At any rate, I bought my ticket and Sheila bought her ticket and
Stephanie bought her ticket and as Matt endured the internalized
gauntlet of asking for a ticket to an R-rated movie in a tiny town at
the tender age of 15, I cringingly moved far ahead through the
lobby.  I would have abandoned him on the spot if things
hadn’t worked out for him, so great was my cowardice and so starved was
I for anything outside the Bible Pie served up as culture in our
hometown.  But I knew, even before the nice old lady behind the
counter handed him his tickets without question, that we would be
okay.  The other nice old lady behind the counter, you see, asked
me if I wanted a beer or a glass of wine, and I realized instantly that
they lived in our town, too.  They knew the risk they were
taking showing the movie – genuine risks, as there were plenty of
heavily armed fundamentalists who had decried the arrival in our town
of something so immoral as Basic Instinct, a movie that didn’t just have gay people in it but gay people who killed straight people and got away with it
(the finer nuances of bisexuality as opposed to homosexuality were
entirely lost on them, but so were they lost on me at the time). 
And those nice little old ladies knew we needed more than anything to
be exposed to the outside, to live dangerously if vicariously for a
couple of hours, to see the other facets of life, good or ill. 
They knew I wasn’t 21 – they knew Matt wasn’t 17.  They also knew
we were terrified and starved, and they saw us into the theatre with
knowing smiles.

The movie was, from my perspective as a 17-year-old, unbelievably good.  It was great.  It was the Best Movie Evar!!1!  Looking back I think it’s enjoyably trashy.  It’s not War and Peace, but neither is it Cruising
It did make me want terribly to go to a nightclub, but most of all it
made me realize there were people who had thought like this, lived like
this, seen movies like this, and survived.  No one in the theatre
(all thirty of us, nearly a full house) seemed scandalized.  No
one talked.  No one gasped.  No one cried out in
horror.  They just watched, and absorbed, and then when it was
over they went back to their lives.  What was left of the
guilt-mythos, the idea that a thought was as bad as the sin itself, the
notion that association with someone less than saintly would mean one’s
own utter downfall, the concept that by mere exposure to something
other than Bible Pie we’d be poisoned to death – what very little of
that remained in my head was shattered, ironic as that may be considering the plot of the movie itself.  And for that, I think Basic Instinct may have to remain one of my favorites of all time.

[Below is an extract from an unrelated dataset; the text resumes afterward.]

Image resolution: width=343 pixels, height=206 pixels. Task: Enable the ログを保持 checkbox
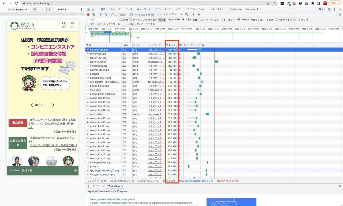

The place was full enough that we couldn’t all sit in a row. 
Sheila sat next to me and Steph and Matt sat behind us.  The
minute things got weird, steamy or both, Matt started kicking the back
of my chair during the more intense bits.  He kicked my chair a lot
We knew that as a gaggle of otherwise hick kids in a theatre full of
world-wise grown-ups, watching a grown-up movie, we would be no better
than the rest of the barbarians at the gate if we sat and giggled and
talked, but Matt had to get it out somehow, and he expressed himself
toe-first on the back of my chair.  We were all getting an eyeful
of life outside of Horse Shoe, one we’d wanted like a dying man wants
water, and it was glorious. 

Whenever I think of that movie, I think of THUDTHUDTHUDTHUDTHUD during the pan through the bathroom in the gay bar.